La differenza in gioco nel senso e nella ricezione è sempre già un vecchio gioco con una nuova scommessa. Continuo a credere che ci sia un valore nel vedere come se la cavano le idee quando vengono rilasciate nel clima semiotico ostile della logica delle piattaforme, dove raccolgono i segni del loro passaggio. Se sopravvivono alla zanna, potrebbero ancora diventare qualcos'altro, qualcosa che non sarebbe potuto emergere in un altro spazio.
English original version
Rebranding the unfinished thougtht
Thinking publicly on LinkedIn, as I’ve come to experience it, involves something more than the externalization of half-formed ideas. It is also a study in the material constraints of platform logic. It's naive to think that one could ever simply offer a thought and watch it unfold in the neutral air of discourse. Yet, here, the ideas fall into an interpretive environment shaped by reputational economies, interface design, and the ambient etiquette of professional self-fashioning.

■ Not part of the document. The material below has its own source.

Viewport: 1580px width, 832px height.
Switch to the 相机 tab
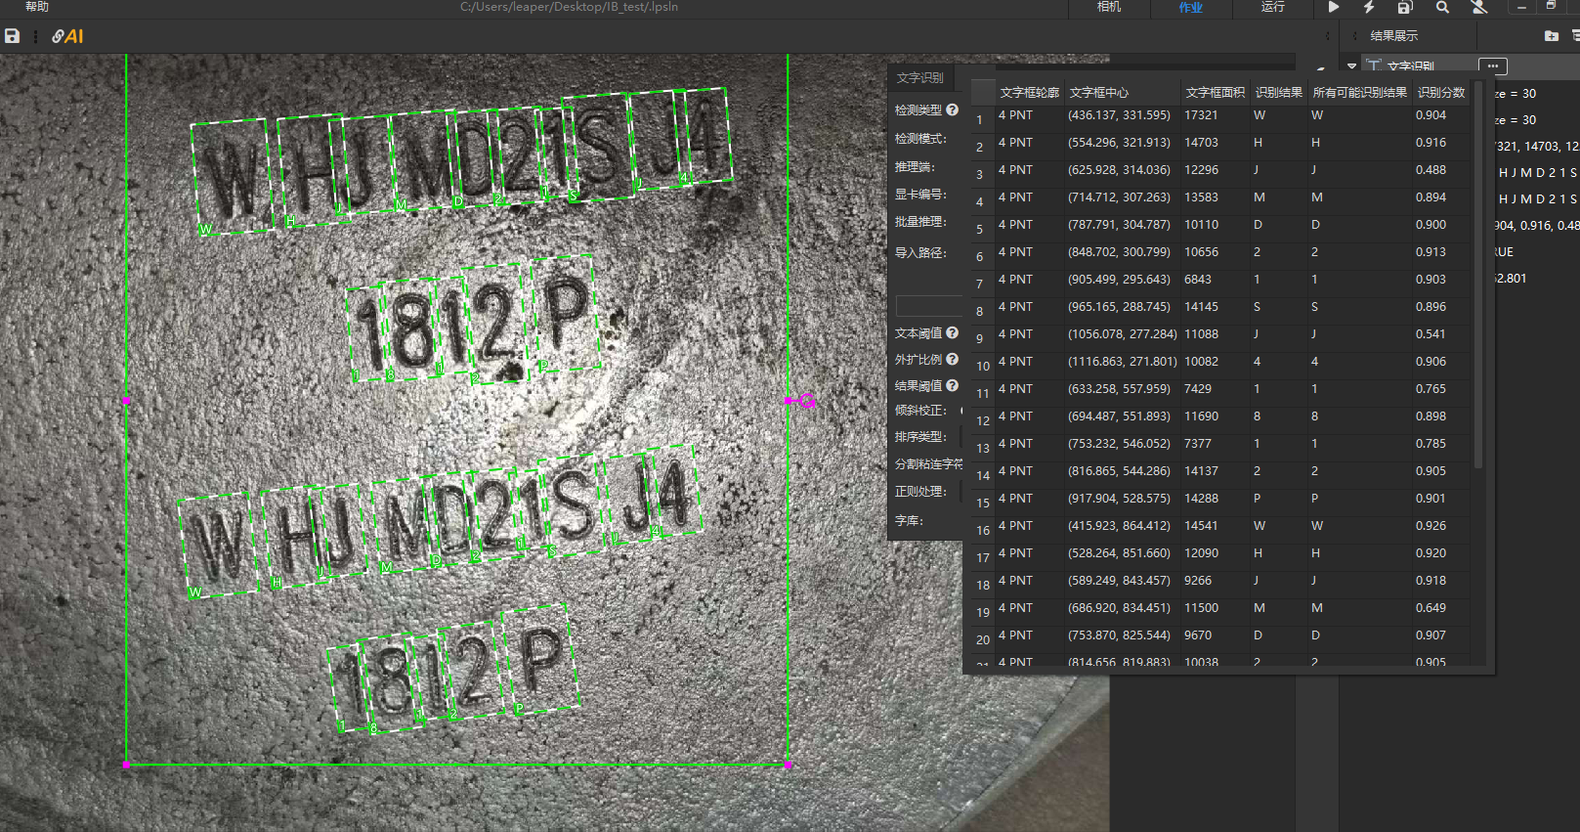1109,8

When I post, I anticipate that the idea will be received askew. That misalignment is part of the design. I often anticipate the emergent challenges. The post does not aim simply to communicate a position. It aims to enter a system of overdetermined response and see what happens to the idea when its edges begin to catch.
Distortion is inherent to communication. But this platform seems uniquely structured for particular kinds of noise. It parses speculation as hard stance, treats inquiry as commitment, and promotes the performance of certainty with an algorithmic efficiency worthy of admiration, if one could admire the aesthetics of bureaucracy. To reflect aloud is to risk reclassification. To reframe is to invite rebranding. One becomes aware, over time, that ambiguity has been metabolized into unreliability, and dialectic mistaken for uncertainty,and uncertainty as suspect. Even the form of the unfinished is treated with suspicion—unless, of course, it can be rounded out into a personal growth arc by the end of the comment thread.
When I recently posted about systems thinking in the context of critical AI literacy, I had no illusions about its fate. I did not present it as a doctrinal claim. I explicitly offered it as a provocation in the hope of "emergent new insight," knowing full well that the form of the platform would compress the gesture into a signal. But that is part of what I was trying to provoke.
This is not a call for better reading practices—though I would welcome those. It is, rather, a reminder that thinking publicly today requires a kind of recursive literacy, where one must account not only for what is said, but for what the infrastructure demands be said, and for how the protocols of exchange engineer a grammar of response. Every post is read through filters I did not build, but have learned, grudgingly, to compose for. Over time, these filters reshape dialogue—substituting professional legibility for inquiry, exchange value for use—and reify our relation to ideas, until response itself risks devolving into a form of reputational defense.
The différance at play in meaning and reception is always already an old game with a new gamble. I continue to believe there is value in seeing how ideas fare when released into the hostile semiotic weather of platform logic, where they gather the marks of their passage. If they survive the churn, they may yet become something else—something that could not have emerged in some other space.